The fact that Hiid stared her brows raised at the ole warhorse had nought to do with fear or unease. It was the complex -- Could it be called a dressing-table in the absence of a better word? -- covering a whole wall and by which G'Uhageid sat. Anyhow, it had a humongous mirror in the middle, and umpteen lockers for bottles, brushes, clippers, and who kenned what paraphernalia. Dressed only in his kilt, the gaffer was spreading some kind of strongly fragrant oil into his hair which he must have had at least two meters and so thickly one could have lost several puppies inside. Some of the brushes were scattered across the table in that typical fashion of very recently used items, and a big comb with extra-fine teeth was sitting on his lap.

Alright... Hiid admitted she had wondered about those few occasions the 'Lord' had jumped over the vainness rate of Narcissus in her presence. Fine, he probably was a truly accomplished wizard and whatnot. But even so, all that bragging, and cackling hysterically at his own corny jokes as if they were the most precious gems from the time Humor was first created... There was even that aura in his loping strut that quietly told any by-passers that he was the master-lord of the universe and all others merely lowly earthworms barely fit to lick his holy footprints... This was something one scantly spotted on the erst glance.

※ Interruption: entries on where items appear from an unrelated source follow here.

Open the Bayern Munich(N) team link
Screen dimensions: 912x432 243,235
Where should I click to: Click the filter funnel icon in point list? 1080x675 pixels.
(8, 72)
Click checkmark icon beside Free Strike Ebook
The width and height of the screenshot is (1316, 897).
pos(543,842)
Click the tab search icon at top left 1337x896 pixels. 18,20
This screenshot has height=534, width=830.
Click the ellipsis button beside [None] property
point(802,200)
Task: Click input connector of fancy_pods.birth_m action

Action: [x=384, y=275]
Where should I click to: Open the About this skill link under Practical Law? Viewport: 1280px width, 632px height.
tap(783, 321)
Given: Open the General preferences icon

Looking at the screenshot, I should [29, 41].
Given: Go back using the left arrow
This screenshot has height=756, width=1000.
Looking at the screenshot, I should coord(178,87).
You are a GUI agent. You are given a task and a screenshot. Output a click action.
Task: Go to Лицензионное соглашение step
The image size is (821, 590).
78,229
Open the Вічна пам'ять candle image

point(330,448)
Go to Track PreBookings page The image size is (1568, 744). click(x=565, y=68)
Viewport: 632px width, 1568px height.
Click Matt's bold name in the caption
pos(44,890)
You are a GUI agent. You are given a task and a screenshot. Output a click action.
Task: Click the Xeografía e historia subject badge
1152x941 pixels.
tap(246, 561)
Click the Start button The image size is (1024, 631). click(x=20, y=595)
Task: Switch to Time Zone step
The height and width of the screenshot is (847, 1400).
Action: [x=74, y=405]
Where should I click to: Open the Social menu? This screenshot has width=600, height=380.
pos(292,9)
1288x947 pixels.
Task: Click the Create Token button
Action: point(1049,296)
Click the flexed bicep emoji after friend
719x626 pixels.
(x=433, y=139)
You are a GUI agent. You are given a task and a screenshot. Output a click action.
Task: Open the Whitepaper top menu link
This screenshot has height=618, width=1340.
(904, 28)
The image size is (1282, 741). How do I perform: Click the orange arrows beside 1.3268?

Nevertheless, when you grew to know him better, you began espying the hints and signs that this chum here was quite swollen around the attic.

Well. Lhietd and this dressing-table explained a lot. And there was no necessity to astonish any more over how his hair for aye remained so sleek and shiny, if he soaked it with fifteen googolplex hair-care products every morrow.

Meanwhile, in the background, Ghirn had increased the volume of her shockedness heap, and was reprimanding the man called Thurgh'i -- which probably was not his whole name since everyone around tended to have sixty bzillion nicknames and shortenings -- about his facial tattoos. They seemed to have been a recent acquisition.

"Dear, have we not counseled over the matter many a tide erenow? He bears the blood of the G'Uhageids within his veins, and thusly shall wear the ancient and honored emblems of the forefathers," Guarh put in calmly. "Ten thousand be the mark of the coming to the royal age, and thereafter shall a man be insightful, strong, and cunning enough to carry the responsibilities of the olden glories and a new blade in his sheath graced with the full set of runes. Thus has spoken the lore of my kin ever since the first dayspring of tides, and thus it shall be evermore unto the breaking of the world."

"Oh, aye, but wee li'l Thurgh'i be such a handsome li'l lad, an' now look'a him..."

Guarh picked up a large towel hanging from a hook on the wall, and wrapped his oiled hair inside akin to a turban. The gook ostensibly had to mature for a while. Then he popped open another bottle, and started spreading the contents onto his very thick chest hair.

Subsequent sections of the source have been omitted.